■ What is expected: Nothing but the lines from the line with "Manipal Cigna Hospital" to the end of the records below should appear in the answer, each exactly as given.

** Provided data follows **

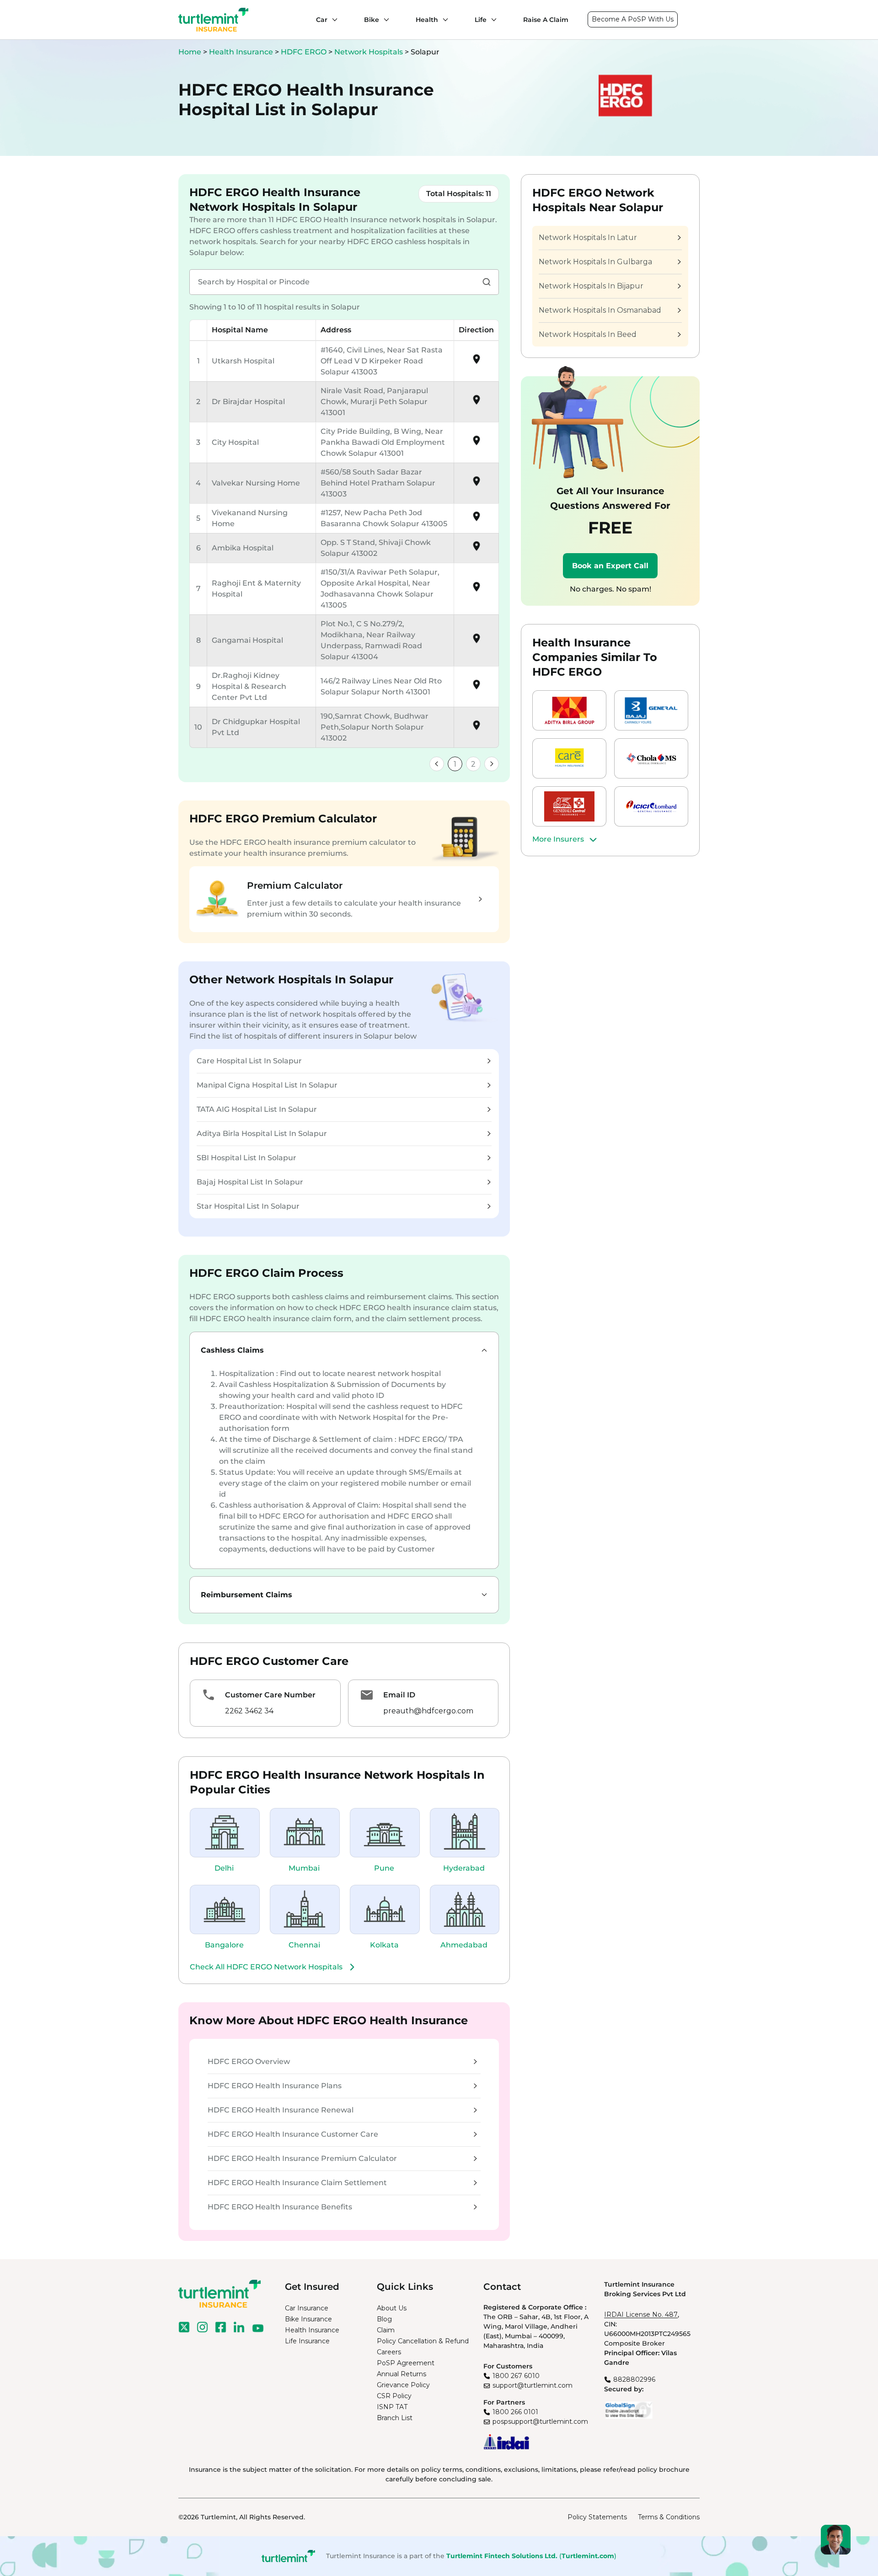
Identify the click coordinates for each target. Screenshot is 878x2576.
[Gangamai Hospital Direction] (476, 641)
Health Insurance (241, 52)
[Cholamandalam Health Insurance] (651, 758)
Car (321, 20)
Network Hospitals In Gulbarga (595, 261)
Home (189, 52)
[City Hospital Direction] (476, 443)
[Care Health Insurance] (569, 758)
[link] (436, 764)
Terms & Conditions (669, 2517)
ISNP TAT (392, 2407)
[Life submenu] (492, 19)
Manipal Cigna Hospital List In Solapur (267, 1085)
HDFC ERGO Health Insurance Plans (275, 2085)
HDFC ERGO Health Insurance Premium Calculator (302, 2158)
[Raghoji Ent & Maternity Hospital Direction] (476, 590)
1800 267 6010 (516, 2376)
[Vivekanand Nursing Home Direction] (476, 519)
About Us (392, 2308)
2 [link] (473, 764)
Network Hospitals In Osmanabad (600, 310)
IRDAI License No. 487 (641, 2314)
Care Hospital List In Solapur (249, 1060)
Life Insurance (307, 2341)
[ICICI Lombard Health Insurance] (651, 806)
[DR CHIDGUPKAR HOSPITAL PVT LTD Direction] (476, 728)
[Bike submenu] (384, 19)
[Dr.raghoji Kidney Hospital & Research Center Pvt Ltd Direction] (476, 687)
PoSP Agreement (405, 2363)
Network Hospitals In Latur (588, 237)
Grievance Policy (403, 2385)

** End of Provided data **

■ Finished exercise:
Manipal Cigna Hospital List In Solapur (267, 1085)
HDFC ERGO Health Insurance Plans (275, 2085)
HDFC ERGO Health Insurance Premium Calculator (302, 2158)
[Raghoji Ent & Maternity Hospital Direction] (476, 590)
1800 267 6010 (516, 2376)
[Vivekanand Nursing Home Direction] (476, 519)
About Us (392, 2308)
2 [link] (473, 764)
Network Hospitals In Osmanabad (600, 310)
IRDAI License No. 487 (641, 2314)
Care Hospital List In Solapur (249, 1060)
Life Insurance (307, 2341)
[ICICI Lombard Health Insurance] (651, 806)
[DR CHIDGUPKAR HOSPITAL PVT LTD Direction] (476, 728)
[Bike submenu] (384, 19)
[Dr.raghoji Kidney Hospital & Research Center Pvt Ltd Direction] (476, 687)
PoSP Agreement (405, 2363)
Network Hospitals In Latur (588, 237)
Grievance Policy (403, 2385)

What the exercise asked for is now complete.